▶ _To be done_: Reproduce verbatim the entries below, from the line containing "Screen dimensions: 1305x512" to the line containing "(x=1043, y=68)", both included. Omit the pictures.

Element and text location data
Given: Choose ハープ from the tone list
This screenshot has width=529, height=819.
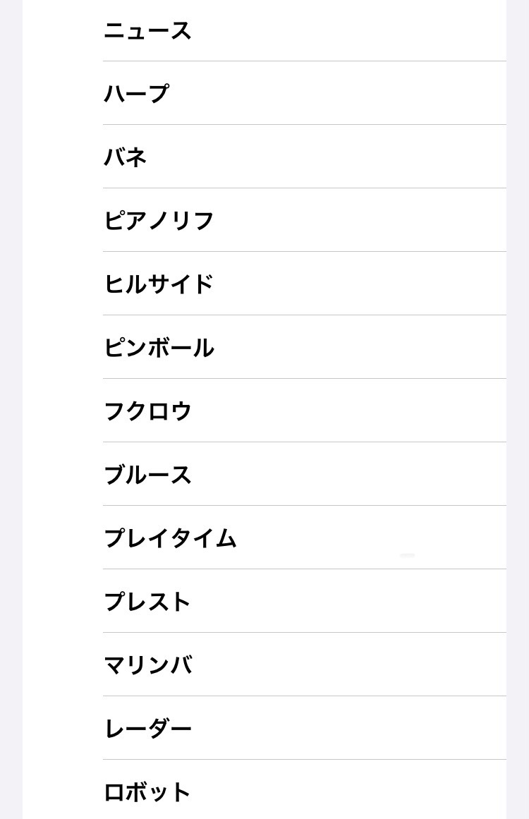Looking at the screenshot, I should 137,94.
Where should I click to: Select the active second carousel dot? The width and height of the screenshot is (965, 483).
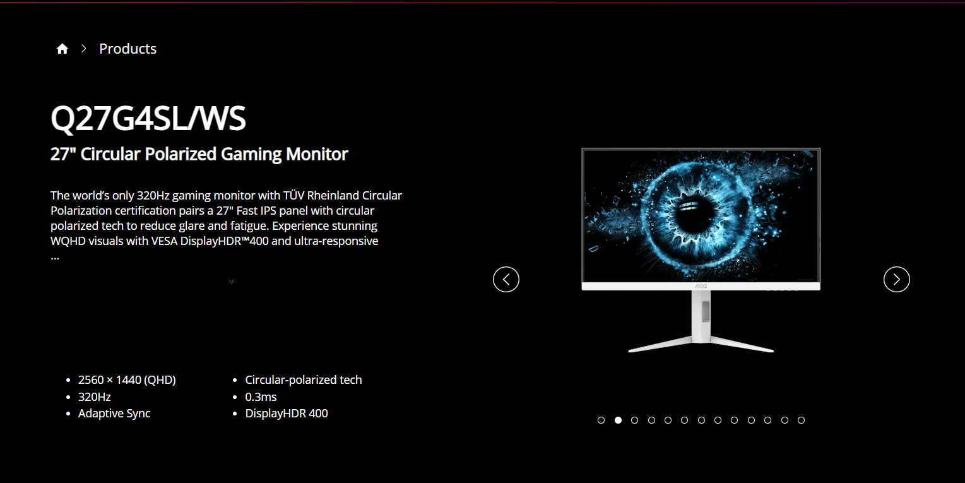618,420
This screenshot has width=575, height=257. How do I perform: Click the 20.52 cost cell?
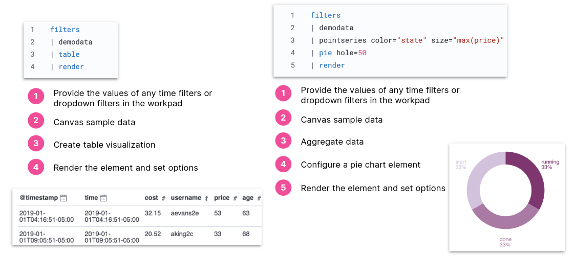tap(153, 233)
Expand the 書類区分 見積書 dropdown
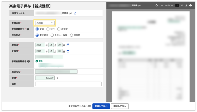Screen dimensions: 197x112 (45, 23)
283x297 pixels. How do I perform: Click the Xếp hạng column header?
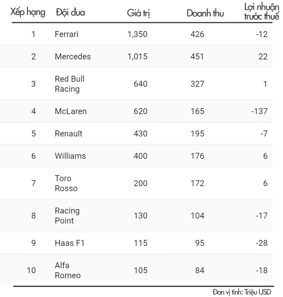(28, 13)
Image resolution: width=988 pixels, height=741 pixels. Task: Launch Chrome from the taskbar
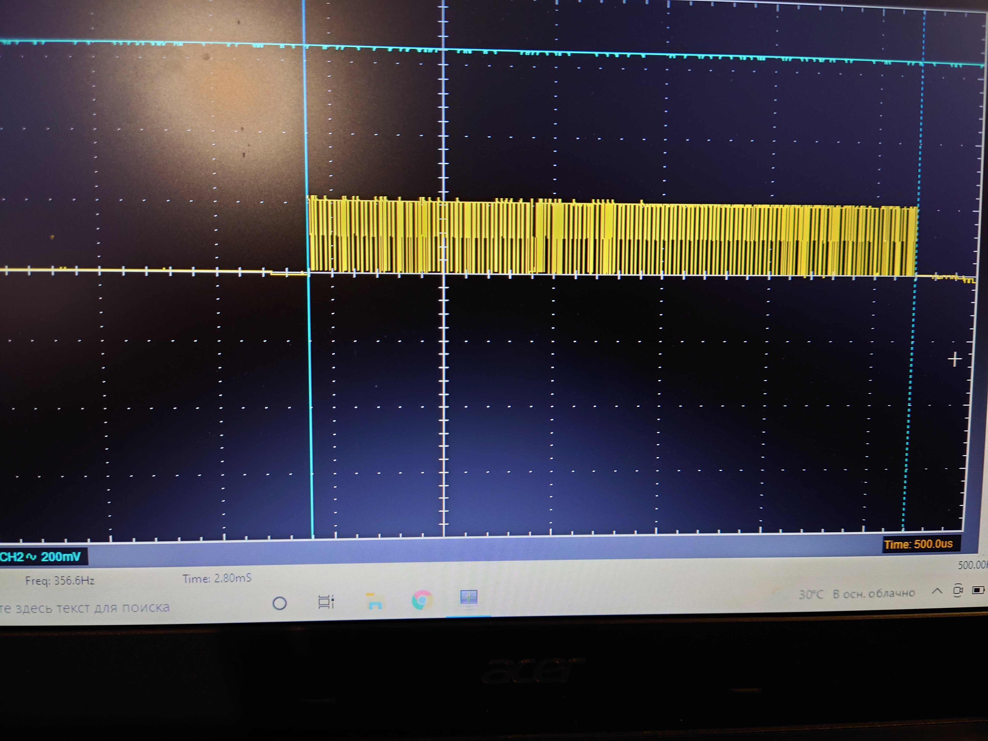coord(422,600)
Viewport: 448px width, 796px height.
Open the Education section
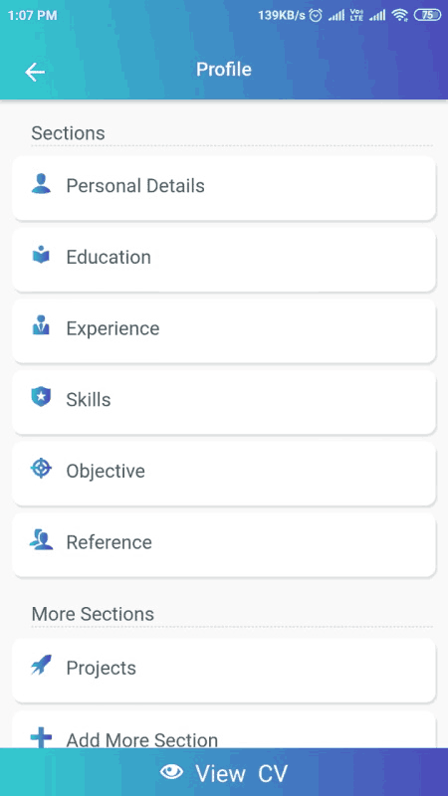click(224, 260)
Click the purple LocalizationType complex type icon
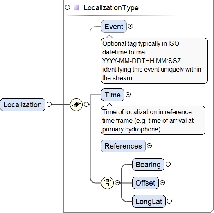214x213 pixels. tap(77, 7)
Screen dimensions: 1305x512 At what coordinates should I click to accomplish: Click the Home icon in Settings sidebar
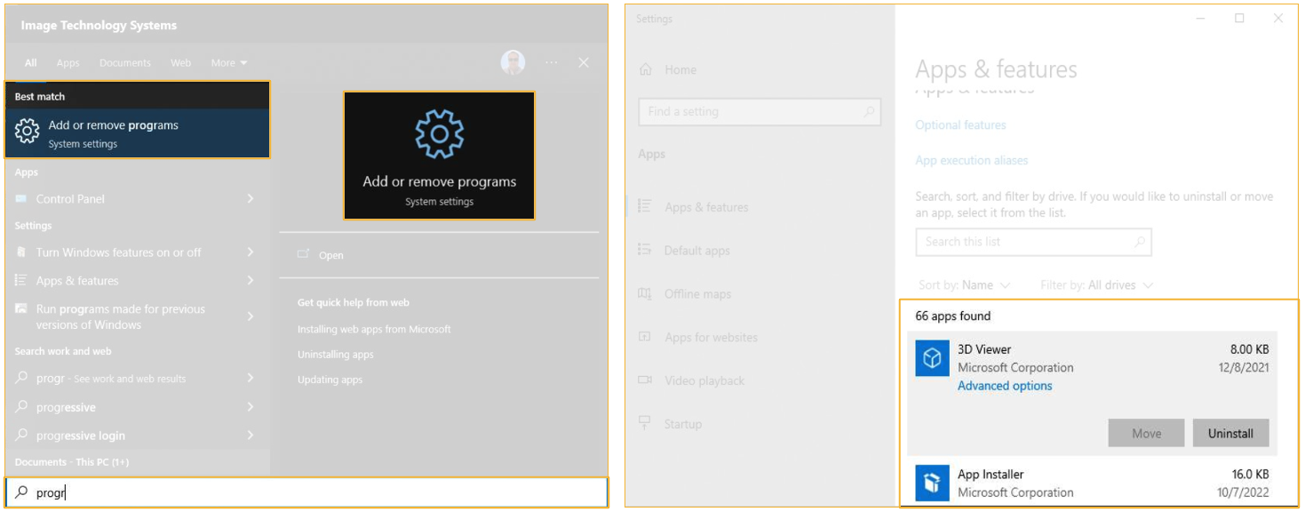coord(646,69)
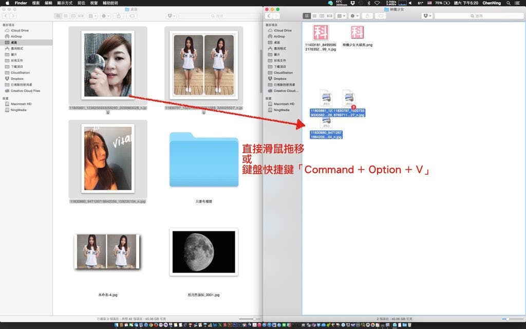Click the Bluetooth icon in the menu bar
Screen dimensions: 526x329
369,3
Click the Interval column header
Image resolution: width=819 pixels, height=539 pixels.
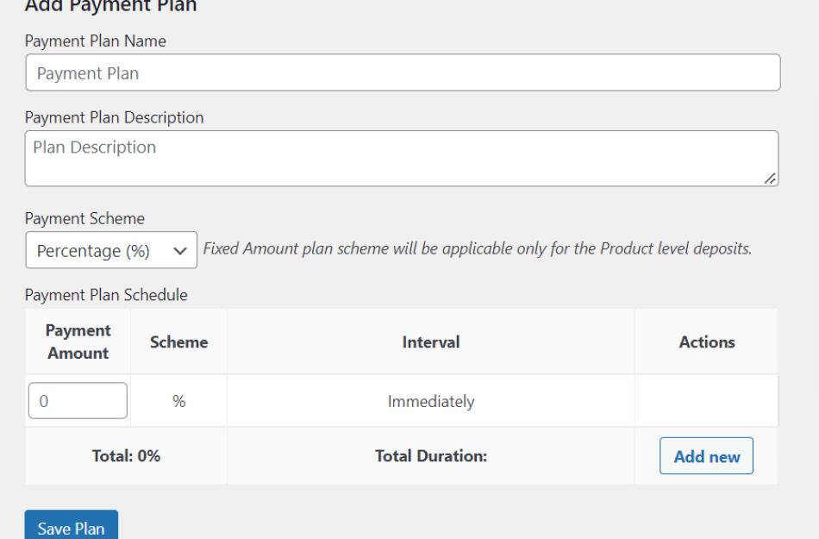(x=431, y=342)
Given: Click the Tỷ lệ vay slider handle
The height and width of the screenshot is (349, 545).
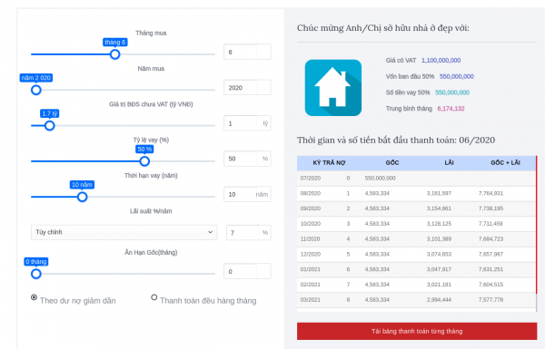Looking at the screenshot, I should [x=144, y=161].
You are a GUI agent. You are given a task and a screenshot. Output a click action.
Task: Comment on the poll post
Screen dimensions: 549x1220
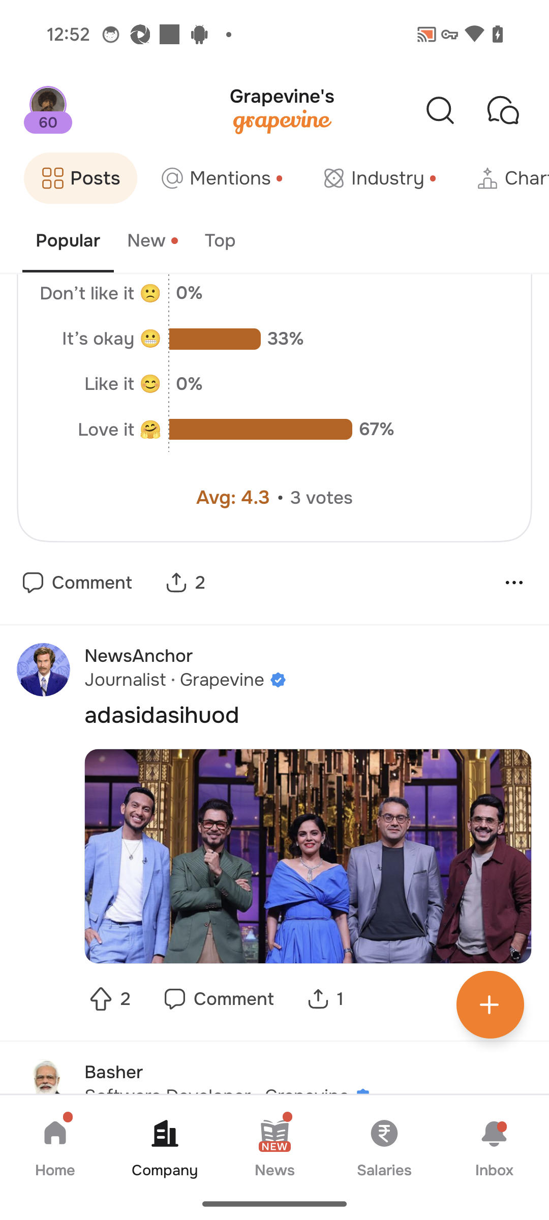(77, 583)
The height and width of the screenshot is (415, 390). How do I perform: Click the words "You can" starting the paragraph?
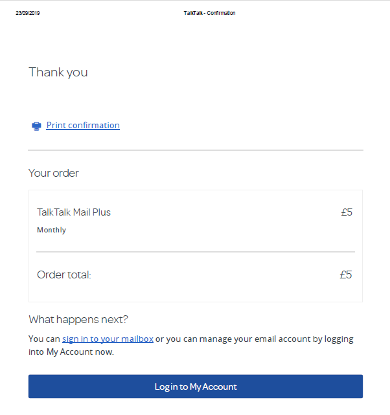tap(44, 339)
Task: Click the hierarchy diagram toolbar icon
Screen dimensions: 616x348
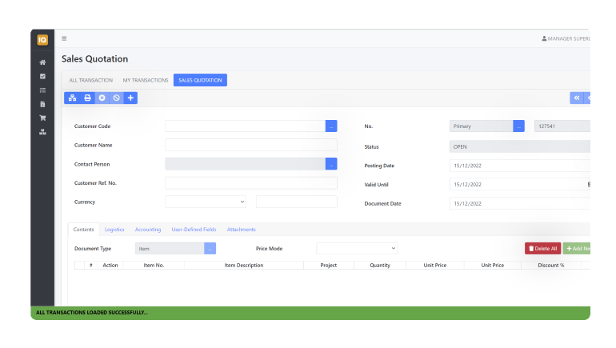Action: point(72,98)
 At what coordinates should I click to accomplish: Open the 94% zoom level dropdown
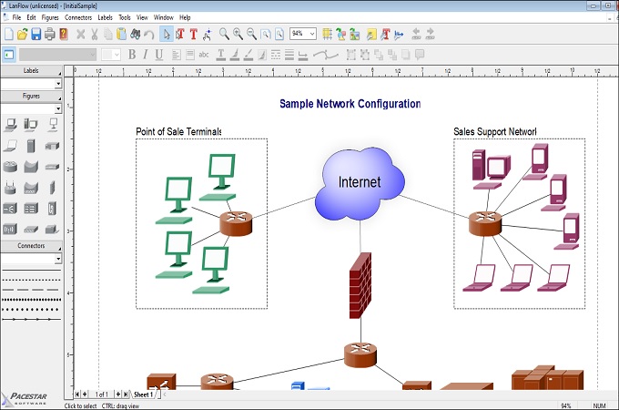312,35
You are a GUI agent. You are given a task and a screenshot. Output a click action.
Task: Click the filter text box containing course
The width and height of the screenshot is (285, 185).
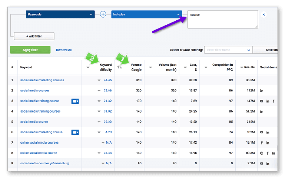tap(222, 19)
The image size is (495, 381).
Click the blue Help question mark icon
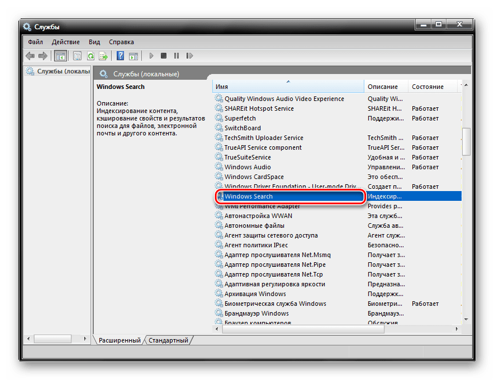120,56
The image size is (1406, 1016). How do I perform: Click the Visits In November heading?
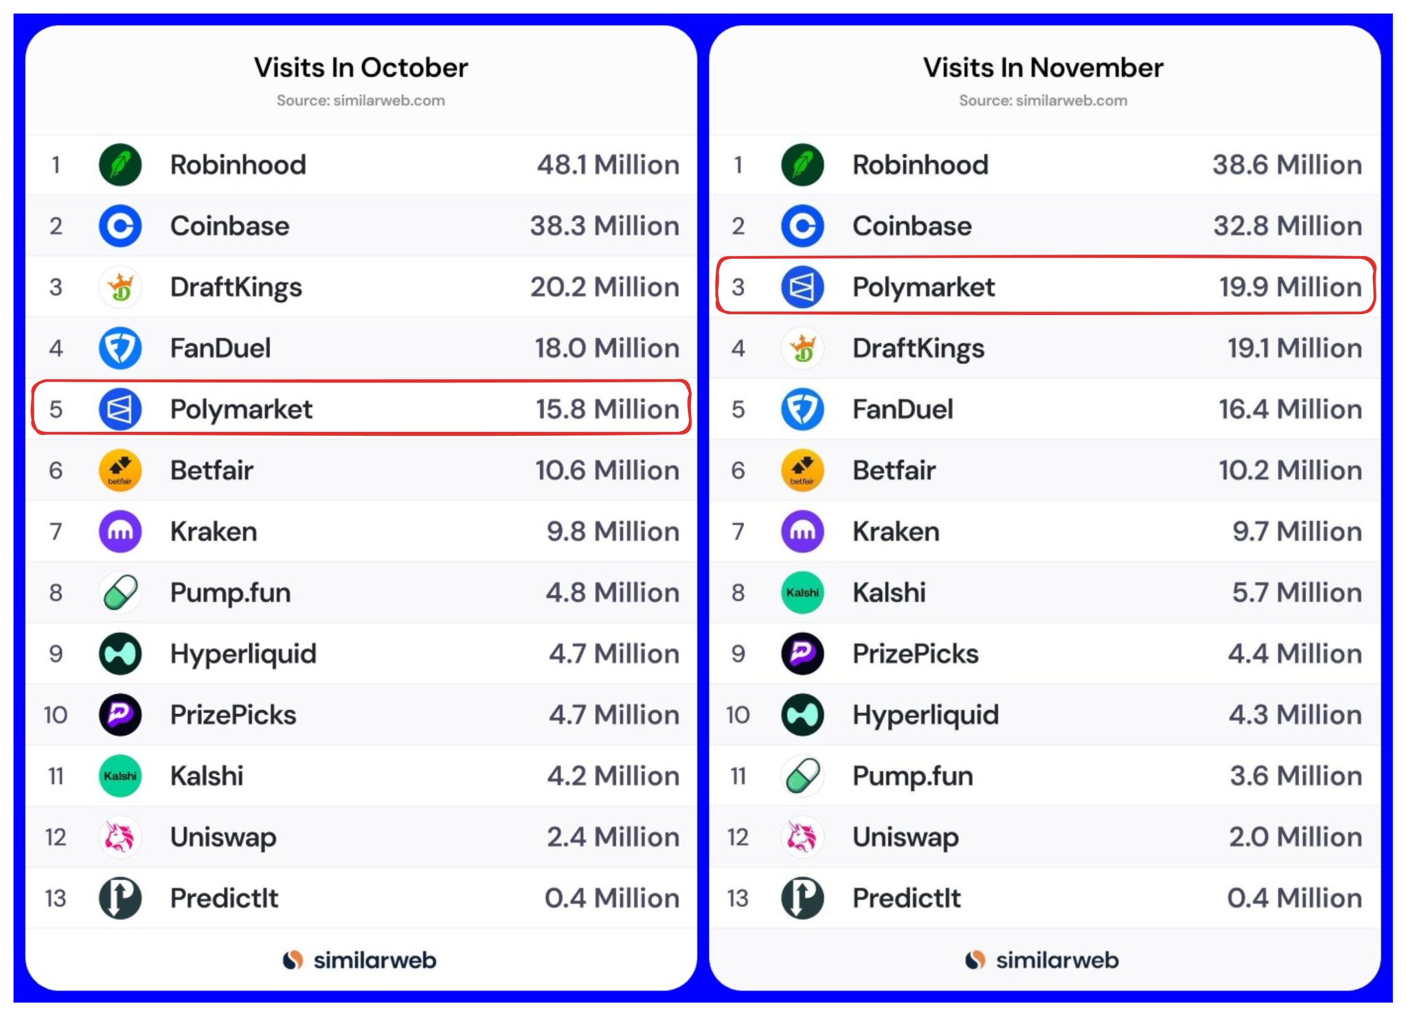(x=1043, y=68)

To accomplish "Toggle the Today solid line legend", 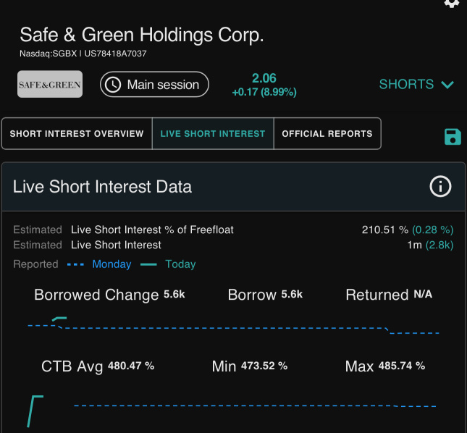I will (x=168, y=264).
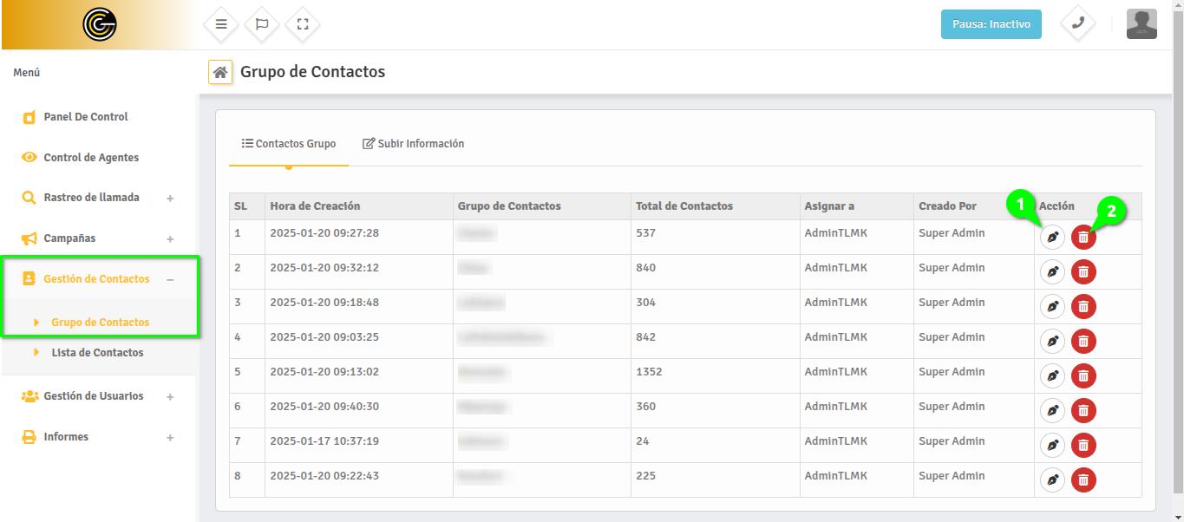The height and width of the screenshot is (522, 1184).
Task: Open Lista de Contactos in sidebar
Action: pos(97,353)
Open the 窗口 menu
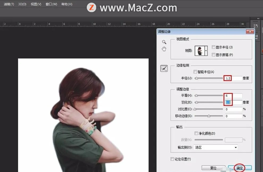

▶ _Finished task_:
Screen dimensions: 1305x512 At what coordinates should I click to accomplish: Click the Home icon in Settings sidebar
coord(646,69)
Click the Bluetooth icon in the menu bar
Screen dimensions: 526x329
369,3
Click the Interval column header
Image resolution: width=819 pixels, height=539 pixels.
(x=431, y=342)
Given: Click the Tỷ lệ vay slider handle
The height and width of the screenshot is (349, 545).
Looking at the screenshot, I should [x=144, y=161].
You are a GUI agent. You are given a task and a screenshot. Output a click action.
Task: Comment on the poll post
Screen dimensions: 549x1220
(77, 583)
The height and width of the screenshot is (415, 390). How do I perform: Click the words "You can" starting the paragraph?
tap(44, 339)
Task: Click the hierarchy diagram toolbar icon
Screen dimensions: 616x348
Action: point(72,98)
 At what coordinates should I click to accomplish: Open the 94% zoom level dropdown
312,35
You are a GUI agent. You are given a task and a screenshot. Output a click action.
Task: Click the filter text box containing course
The width and height of the screenshot is (285, 185).
tap(222, 19)
The image size is (495, 381).
Click the blue Help question mark icon
120,56
The image size is (1406, 1016). How do I perform: Click the Visits In November heading?
(x=1043, y=68)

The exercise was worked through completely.